Archive for May 22nd, 2007

Knock knock collection

Tuesday, May 22nd, 2007

Knock Knock
Who’s there?
Gertie!
Gertie who!
Gertie laundry!

Knock Knock
Who’s there?
Ghana!
Ghana who!
Ghana dance!

Knock Knock
Who’s there?
Ghent!
Ghent who!
Ghent out of here!

Knock Knock
Who’s there?
Gilda!
Gilda who!
Gilda umpire!

Knock Knock
Who’s there?
Gina!
Gina who!
Gina you don’t recognize me!

Lightbulb joke collection

Tuesday, May 22nd, 2007

Q: How many Iranians does it take to change a light bulb?
A: One hundred - One to screw it in and 99 to hold the house hostage.

Q: How many Ayatollahs does it take to screw in a light bulb?
A: None-there weren’t any light bulbs in the 13th century.

Q: How many Timothy McVeigh’s does it take to change a light bulb?
A: Only one, but first you have to strip the insulation off of the electrical cord, wrap it around his legs a couple of times, then plug it in. If Mr. McVeigh is holding the light bulb at this time, it should glow quite nicely.

Q: How many terrorists does it take to change a light bulb?
A: Twenty - one to do it and nineteen to develop a distraction.

Q: How many terrorists does it take to change a light bulb?
A: Six. One to change the bulb, and 5 to take the credit when it explodes.

Q: How many terrorists does it take to change a light bulb?
A: Two: one to stage a suicide attack on the bulb and another to claim responsibility in phone call to the news media.

Q: How many Republicans does it take to screw in a light bulb?
A: Two–one to do it and one to steady the chandelier.

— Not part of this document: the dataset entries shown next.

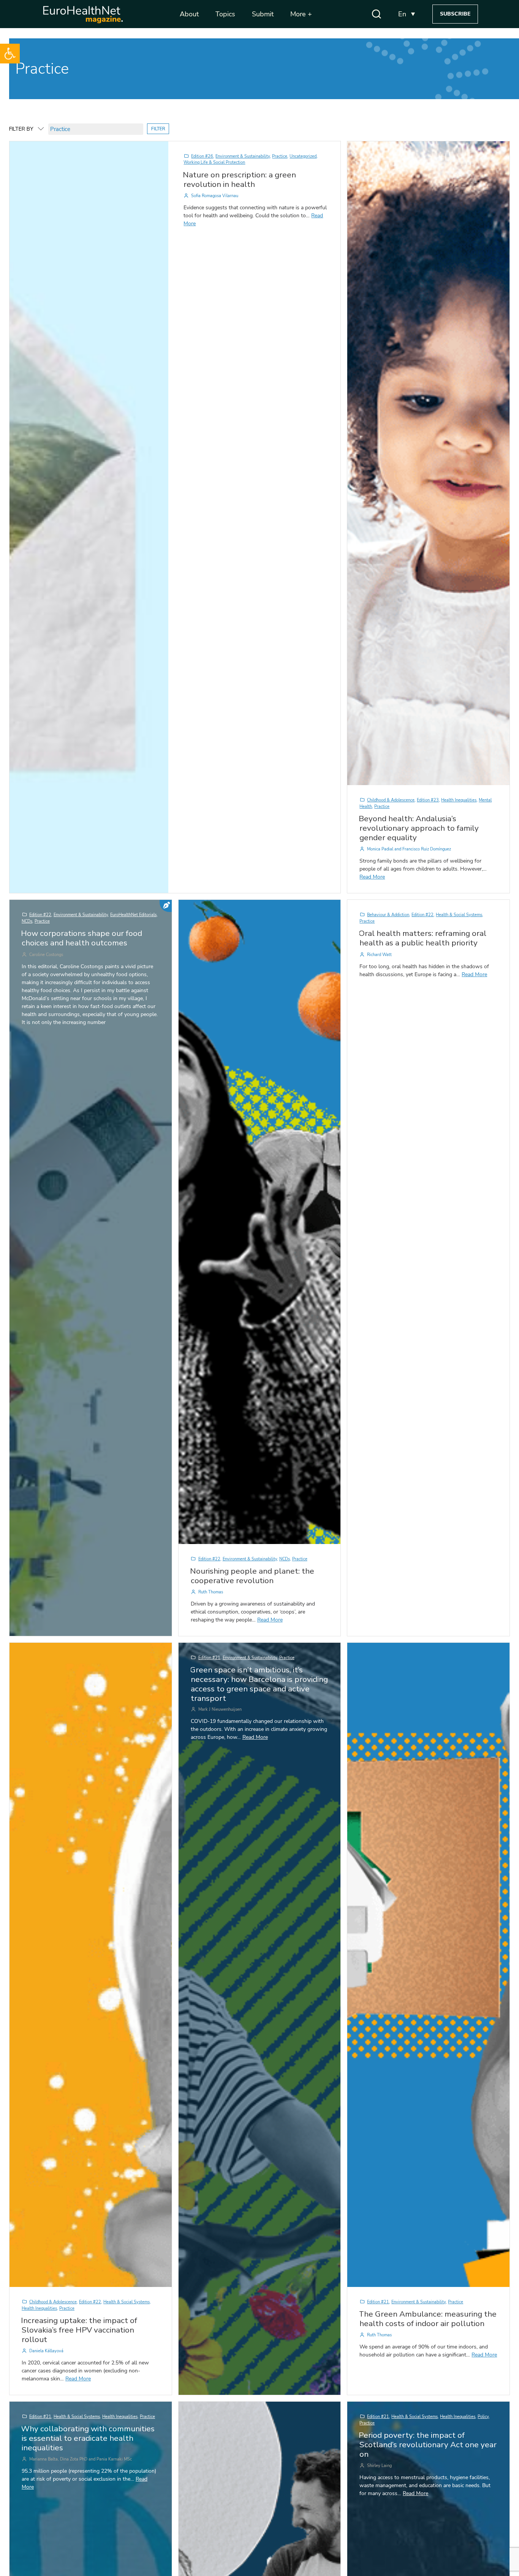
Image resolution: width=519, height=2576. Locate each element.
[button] (10, 53)
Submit (263, 14)
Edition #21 (209, 1658)
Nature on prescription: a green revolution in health (239, 179)
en (402, 14)
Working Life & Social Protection (214, 162)
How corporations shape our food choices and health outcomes (81, 938)
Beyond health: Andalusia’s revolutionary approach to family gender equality (419, 828)
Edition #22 (40, 915)
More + (301, 14)
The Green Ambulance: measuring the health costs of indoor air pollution (428, 2319)
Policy (483, 2417)
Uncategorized (303, 156)
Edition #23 (428, 800)
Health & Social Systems (459, 915)
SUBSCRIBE (455, 13)
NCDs (27, 921)
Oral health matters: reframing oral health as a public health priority (422, 938)
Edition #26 (202, 156)
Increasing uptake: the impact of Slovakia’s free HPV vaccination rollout (79, 2330)
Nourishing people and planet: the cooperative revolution (252, 1576)
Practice (279, 156)
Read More (372, 876)
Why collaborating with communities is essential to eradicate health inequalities (88, 2438)
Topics (225, 14)
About (189, 14)
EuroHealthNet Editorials (133, 915)
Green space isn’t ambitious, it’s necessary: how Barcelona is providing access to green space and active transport (259, 1684)
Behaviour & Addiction (388, 915)
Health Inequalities (458, 800)
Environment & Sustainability (242, 156)
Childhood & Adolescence (391, 800)
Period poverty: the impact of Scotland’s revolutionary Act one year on (428, 2444)
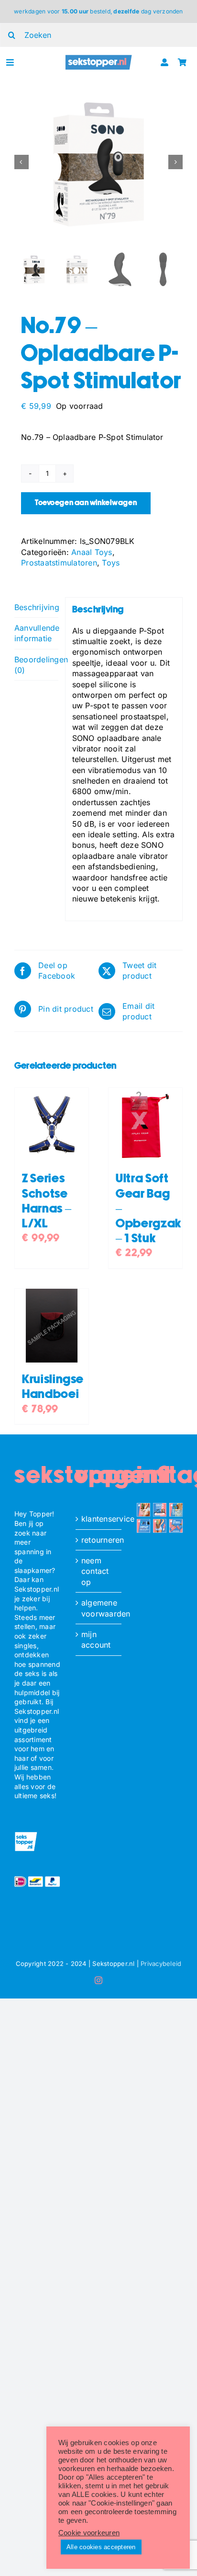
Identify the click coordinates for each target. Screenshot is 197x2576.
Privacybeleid (161, 1963)
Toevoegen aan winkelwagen (86, 503)
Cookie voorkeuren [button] (89, 2533)
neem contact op (95, 1571)
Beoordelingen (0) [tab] (36, 665)
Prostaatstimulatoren (59, 562)
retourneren (99, 1540)
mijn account (96, 1639)
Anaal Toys (91, 552)
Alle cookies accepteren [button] (101, 2547)
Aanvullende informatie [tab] (36, 633)
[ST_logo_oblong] (99, 58)
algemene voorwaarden (99, 1608)
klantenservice (99, 1519)
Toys (111, 562)
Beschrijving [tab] (36, 607)
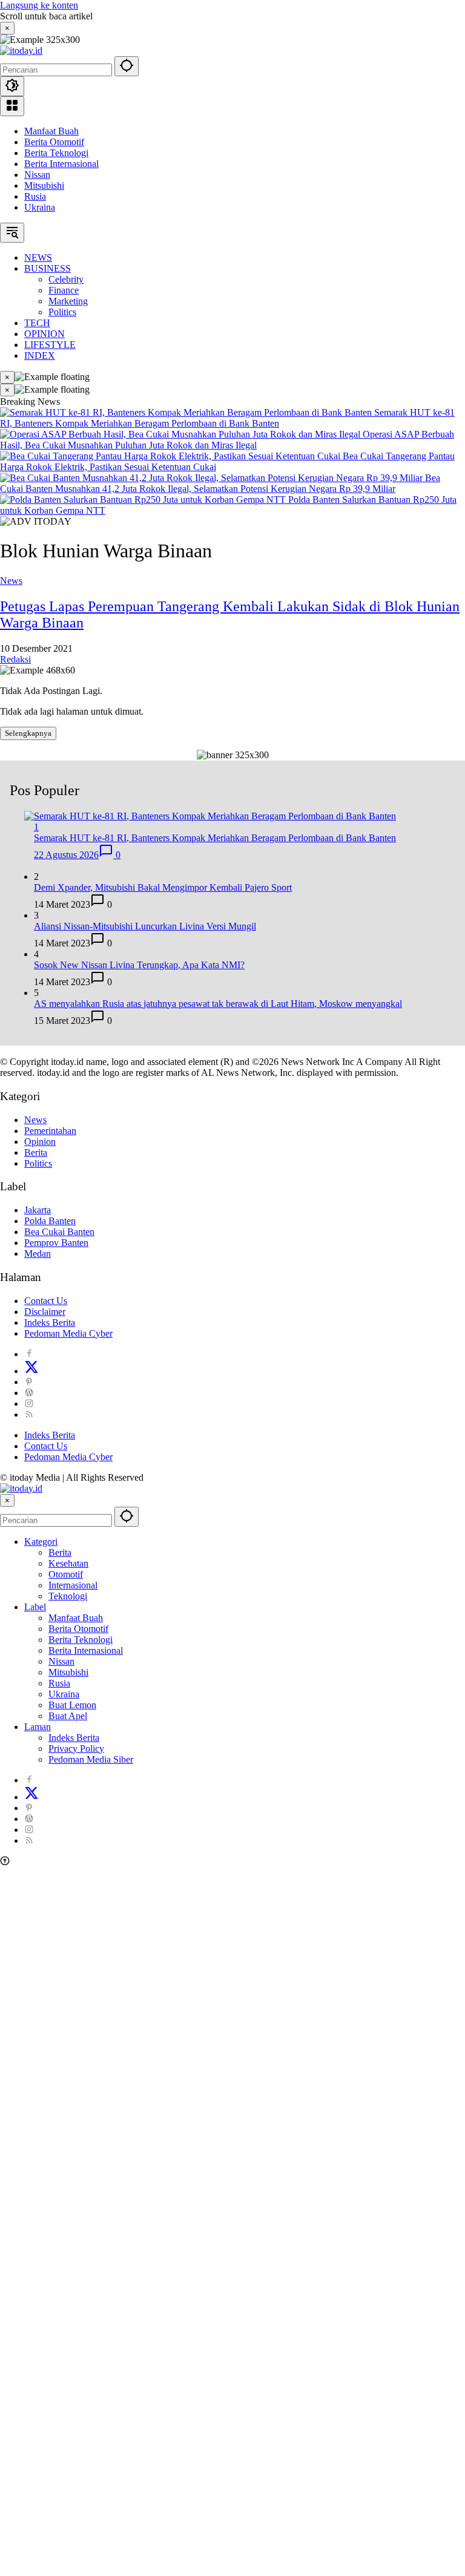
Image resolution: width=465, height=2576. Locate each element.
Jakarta (37, 1210)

Q: How many members of the P.L.O. does it take to change a light bulb?
A: 45 - One to drive the car, four to shoot the president of Sylvania’s bodyguards, three to kidnap the president of Sylvania, five to think up the ransom demands, ten to paste up the ransom note, eight to cut little eye-holes in the cloth sacks, one to drive a truck with 2000 kilos of dynamite into the American embassy, one to claim responsibility for the bombing, and twelve to commandeer a building with working lights.

Piano jokes

Tuesday, May 22nd, 2007

Q: What do you get when you drop a piano down a mine shaft?
A: A flat minor.

Q: What do you get if you run over an army officer with a steam roller?
A: A flat major.

Q: What do you say to an army officer as you’re about to run him or her over with a steam roller?
A: Be flat, major.

Q: What do you say after you run an army officer over with a steam roller?
A: See flat major.

Q: What key is “Exploring The Cave With No Flashlight” written in?
A: C sharp or B flat.

Q: What do you get when an army officer puts his nose to the grindstone?
A: A sharp major.

Q: What do you get if you enroll in a liberal arts program and the only subject you do well in is music?
A: A natural major.

Q: What do you use to tie saplings to a piano so the saplings won’t blow away?
A: Root position cords.

A note left for a pianist from his wife
Gone Chopin, (have Liszt), Bach in a Minuet.

Scary collection

Tuesday, May 22nd, 2007

A wizard joke
Why did the wizard wear a yellow robe to the Halloween party?
He was going as a banana!

A wizard joke
What do wizards do to get their kicks?
They drool over the pictures in “witch” magazine!

A wizard joke
What do you call a wizard who lies on the floor?
Matt!

A wizard joke
What do you call a wizard who has fallen into the sea on a barrel?
Bob!

A wizard joke
What must a wizard be to receive a state funeral?
Dead!

A wizard joke
What would happen if you threw lots of eggs at a wizard?
He would be egg-sterminated!

A wizard joke
What happened when the wizard turned a boy into a hare?
He’s still rabbiting on about it!

An economist’s logic

Tuesday, May 22nd, 2007

A party of economists was climbing in the Alps . After several hours they became hopelessly lost. One of them studied the map for some time, turning it up and down, sighting on distant landmarks, consulting his compass, and finally the sun.

Finally he said, ‘ OK see that big mountain over there?’

‘Yes’, answered the others eagerly.

‘Well, according to the map, we’re standing on top of it.’